Faut-il s’inquiéter de la deuxième place de Remco Evenepoel, mercredi, au contre-la-montre national ? "Pas du tout, répond son directeur sportif. Remco n’a été devancé que par Yves Lampaert, dont on a un peu tendance à oublier qu’il est très bon au chrono. Il a déjà un fameux palmarès dans cette spécialité et, en plus, il roulait devant son public. Franchement, Remco suit une évolution normale après avoir été sur la touche durant neuf mois."

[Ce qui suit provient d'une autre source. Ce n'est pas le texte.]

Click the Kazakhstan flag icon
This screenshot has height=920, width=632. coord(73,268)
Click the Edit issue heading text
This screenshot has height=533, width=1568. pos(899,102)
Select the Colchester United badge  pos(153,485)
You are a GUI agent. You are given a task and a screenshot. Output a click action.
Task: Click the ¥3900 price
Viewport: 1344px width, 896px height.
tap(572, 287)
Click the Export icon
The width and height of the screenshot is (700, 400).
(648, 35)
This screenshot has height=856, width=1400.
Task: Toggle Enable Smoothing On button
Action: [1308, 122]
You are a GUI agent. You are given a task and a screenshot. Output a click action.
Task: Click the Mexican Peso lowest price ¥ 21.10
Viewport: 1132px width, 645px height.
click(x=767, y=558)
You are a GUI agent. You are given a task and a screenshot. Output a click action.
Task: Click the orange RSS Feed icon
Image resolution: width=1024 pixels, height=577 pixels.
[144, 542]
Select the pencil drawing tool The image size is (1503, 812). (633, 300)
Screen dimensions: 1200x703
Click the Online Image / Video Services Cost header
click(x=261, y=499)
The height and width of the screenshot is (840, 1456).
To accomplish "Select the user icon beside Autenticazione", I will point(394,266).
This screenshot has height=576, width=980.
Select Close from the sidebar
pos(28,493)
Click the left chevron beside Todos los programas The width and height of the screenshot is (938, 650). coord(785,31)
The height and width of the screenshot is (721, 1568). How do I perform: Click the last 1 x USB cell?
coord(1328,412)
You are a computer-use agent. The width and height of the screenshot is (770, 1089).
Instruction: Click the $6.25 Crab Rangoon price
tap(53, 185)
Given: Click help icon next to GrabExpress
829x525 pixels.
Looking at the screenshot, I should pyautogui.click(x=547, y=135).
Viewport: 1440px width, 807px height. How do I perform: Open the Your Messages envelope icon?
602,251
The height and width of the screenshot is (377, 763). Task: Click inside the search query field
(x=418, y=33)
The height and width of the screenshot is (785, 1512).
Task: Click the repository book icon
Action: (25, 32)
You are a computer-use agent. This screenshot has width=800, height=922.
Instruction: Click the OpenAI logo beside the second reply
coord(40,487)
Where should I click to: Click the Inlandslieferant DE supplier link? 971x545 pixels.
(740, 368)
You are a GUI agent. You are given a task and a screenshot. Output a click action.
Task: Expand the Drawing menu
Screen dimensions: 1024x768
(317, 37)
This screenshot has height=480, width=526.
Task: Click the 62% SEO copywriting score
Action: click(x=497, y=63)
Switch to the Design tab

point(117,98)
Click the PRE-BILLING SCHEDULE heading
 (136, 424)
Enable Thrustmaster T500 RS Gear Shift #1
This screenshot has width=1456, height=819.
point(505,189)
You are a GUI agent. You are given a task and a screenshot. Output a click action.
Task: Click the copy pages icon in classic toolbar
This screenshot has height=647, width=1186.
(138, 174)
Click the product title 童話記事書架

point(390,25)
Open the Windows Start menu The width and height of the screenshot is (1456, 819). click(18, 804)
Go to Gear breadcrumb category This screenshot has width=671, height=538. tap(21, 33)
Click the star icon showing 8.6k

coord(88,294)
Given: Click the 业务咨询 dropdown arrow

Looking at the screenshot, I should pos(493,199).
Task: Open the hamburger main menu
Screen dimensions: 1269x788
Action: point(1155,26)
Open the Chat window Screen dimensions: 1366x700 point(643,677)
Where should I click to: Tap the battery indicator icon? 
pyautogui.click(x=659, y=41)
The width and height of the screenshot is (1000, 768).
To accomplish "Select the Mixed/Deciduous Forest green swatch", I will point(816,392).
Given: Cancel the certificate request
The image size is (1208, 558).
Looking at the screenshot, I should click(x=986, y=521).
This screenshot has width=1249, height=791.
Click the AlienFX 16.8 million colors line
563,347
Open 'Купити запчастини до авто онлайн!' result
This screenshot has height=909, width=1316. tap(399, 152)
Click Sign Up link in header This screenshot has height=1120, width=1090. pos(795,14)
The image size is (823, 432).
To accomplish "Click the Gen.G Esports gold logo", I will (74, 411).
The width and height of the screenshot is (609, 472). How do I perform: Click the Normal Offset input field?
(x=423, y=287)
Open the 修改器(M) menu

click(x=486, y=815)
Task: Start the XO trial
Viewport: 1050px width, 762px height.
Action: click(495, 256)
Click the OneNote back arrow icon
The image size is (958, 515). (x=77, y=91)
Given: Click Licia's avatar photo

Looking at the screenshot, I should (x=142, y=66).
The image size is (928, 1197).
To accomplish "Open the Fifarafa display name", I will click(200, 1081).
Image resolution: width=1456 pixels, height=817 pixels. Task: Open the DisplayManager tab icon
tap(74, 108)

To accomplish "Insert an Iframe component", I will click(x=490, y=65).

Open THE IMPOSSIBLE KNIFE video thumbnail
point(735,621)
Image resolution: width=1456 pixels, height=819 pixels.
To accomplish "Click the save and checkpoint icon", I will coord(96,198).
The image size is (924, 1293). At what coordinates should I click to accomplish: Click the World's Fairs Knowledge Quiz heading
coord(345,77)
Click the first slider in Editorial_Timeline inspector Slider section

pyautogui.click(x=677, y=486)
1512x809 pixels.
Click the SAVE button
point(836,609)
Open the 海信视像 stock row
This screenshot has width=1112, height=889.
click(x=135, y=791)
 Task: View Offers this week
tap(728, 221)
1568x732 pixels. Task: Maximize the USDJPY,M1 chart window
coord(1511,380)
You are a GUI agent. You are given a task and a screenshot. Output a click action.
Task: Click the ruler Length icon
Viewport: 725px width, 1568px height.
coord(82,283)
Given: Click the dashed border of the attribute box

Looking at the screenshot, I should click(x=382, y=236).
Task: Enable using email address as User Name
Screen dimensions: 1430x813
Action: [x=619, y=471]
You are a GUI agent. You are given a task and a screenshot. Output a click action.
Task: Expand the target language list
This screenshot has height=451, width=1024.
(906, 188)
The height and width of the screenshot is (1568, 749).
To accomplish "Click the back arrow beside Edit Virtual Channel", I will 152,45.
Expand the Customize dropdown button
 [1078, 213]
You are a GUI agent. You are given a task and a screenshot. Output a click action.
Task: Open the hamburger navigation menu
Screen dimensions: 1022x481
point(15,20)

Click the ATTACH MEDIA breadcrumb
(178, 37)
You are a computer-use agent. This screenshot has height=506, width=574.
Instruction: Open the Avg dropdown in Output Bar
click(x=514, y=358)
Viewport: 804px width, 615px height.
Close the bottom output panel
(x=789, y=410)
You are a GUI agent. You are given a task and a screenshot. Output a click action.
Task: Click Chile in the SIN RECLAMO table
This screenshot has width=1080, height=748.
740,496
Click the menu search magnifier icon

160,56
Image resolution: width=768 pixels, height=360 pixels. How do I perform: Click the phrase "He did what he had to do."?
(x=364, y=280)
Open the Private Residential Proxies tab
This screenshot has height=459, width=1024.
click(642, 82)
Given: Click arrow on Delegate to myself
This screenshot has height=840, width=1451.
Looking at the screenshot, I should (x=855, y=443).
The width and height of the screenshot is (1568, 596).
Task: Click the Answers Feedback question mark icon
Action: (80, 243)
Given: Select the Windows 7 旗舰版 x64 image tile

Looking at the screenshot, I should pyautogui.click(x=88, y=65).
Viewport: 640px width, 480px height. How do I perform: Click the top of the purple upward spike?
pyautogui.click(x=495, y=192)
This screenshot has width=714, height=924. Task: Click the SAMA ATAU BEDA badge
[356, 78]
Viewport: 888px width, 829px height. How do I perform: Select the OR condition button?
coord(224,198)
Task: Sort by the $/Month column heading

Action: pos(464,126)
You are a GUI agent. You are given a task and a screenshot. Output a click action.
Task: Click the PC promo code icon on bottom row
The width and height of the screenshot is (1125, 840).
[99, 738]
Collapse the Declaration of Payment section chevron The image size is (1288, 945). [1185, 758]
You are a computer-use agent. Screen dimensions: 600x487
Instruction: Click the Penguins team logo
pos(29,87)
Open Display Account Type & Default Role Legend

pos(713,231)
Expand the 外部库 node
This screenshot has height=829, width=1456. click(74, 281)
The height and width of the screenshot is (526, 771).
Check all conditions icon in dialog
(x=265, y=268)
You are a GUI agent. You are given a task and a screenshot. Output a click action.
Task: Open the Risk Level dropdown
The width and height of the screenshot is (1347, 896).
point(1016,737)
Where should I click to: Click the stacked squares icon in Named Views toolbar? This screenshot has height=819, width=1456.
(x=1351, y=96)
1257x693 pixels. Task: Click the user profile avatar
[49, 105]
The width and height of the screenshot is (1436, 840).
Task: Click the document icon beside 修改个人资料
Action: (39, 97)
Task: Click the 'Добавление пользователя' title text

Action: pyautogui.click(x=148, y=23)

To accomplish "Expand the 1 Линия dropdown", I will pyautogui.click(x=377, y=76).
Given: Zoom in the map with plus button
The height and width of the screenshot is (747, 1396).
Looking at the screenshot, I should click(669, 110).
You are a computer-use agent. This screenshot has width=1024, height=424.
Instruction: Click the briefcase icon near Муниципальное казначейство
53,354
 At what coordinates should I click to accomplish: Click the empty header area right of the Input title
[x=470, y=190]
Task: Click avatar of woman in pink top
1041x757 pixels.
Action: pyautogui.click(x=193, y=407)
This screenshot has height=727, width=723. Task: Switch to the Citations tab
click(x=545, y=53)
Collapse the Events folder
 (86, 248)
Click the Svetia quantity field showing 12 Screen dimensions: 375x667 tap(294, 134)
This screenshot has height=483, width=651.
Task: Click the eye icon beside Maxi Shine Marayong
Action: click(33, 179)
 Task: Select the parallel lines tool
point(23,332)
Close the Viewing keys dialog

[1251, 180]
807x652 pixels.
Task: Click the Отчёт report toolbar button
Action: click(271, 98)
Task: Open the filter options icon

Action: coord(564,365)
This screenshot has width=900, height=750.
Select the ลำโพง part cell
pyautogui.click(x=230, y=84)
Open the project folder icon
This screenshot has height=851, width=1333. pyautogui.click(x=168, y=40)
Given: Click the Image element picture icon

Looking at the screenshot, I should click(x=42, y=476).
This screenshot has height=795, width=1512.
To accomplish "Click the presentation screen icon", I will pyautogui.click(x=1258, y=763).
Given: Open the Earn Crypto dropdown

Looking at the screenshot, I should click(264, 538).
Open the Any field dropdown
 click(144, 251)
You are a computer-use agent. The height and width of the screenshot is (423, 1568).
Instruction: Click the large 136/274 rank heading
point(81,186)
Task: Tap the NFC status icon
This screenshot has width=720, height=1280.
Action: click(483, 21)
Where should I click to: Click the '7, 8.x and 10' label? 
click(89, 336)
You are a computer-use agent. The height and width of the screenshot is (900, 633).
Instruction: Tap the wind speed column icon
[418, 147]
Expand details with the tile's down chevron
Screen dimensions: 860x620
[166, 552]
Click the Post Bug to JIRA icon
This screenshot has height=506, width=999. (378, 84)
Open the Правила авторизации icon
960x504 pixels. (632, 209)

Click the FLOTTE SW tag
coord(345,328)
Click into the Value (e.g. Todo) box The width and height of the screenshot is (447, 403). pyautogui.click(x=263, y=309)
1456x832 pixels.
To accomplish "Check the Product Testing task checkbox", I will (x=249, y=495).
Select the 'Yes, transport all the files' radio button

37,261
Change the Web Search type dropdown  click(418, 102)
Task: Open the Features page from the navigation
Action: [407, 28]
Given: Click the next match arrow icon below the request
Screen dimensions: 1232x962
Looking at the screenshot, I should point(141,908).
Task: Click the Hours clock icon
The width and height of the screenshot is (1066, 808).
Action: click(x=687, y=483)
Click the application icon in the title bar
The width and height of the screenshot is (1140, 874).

Depuis son retour à la compétition, ses faits et ses gestes sont suivis de près par tous les médias. "C’est logique qu’il y ait un tel battage autour de lui. Il a quand même réalisé des choses exceptionnelles, des exploits que l’on ne voit quasiment jamais."

Chez Deceuninck-Quick Step, on garde la tête froide. "L’important est de gravir les échelons un par un. Ça ne sert à rien de vouloir sauter deux marches d’un coup. Avec Remco, on est dans cette logique sportive-là. Et s’il faut rester un certain temps sur le même palier, ce n’est pas grave du tout. De toute façon, il y a assez de points à travailler."

Comme le pilotage ? "C’est sûr qu’il a une marge de progression dans ce domaine mais il évolue de jour en jour. On stigmatise son éventuelle peur dans les descentes mais cela passera. C’est vrai aussi que Remco n’aime pas rouler en peloton, mais la moitié des coureurs sont dans le même cas."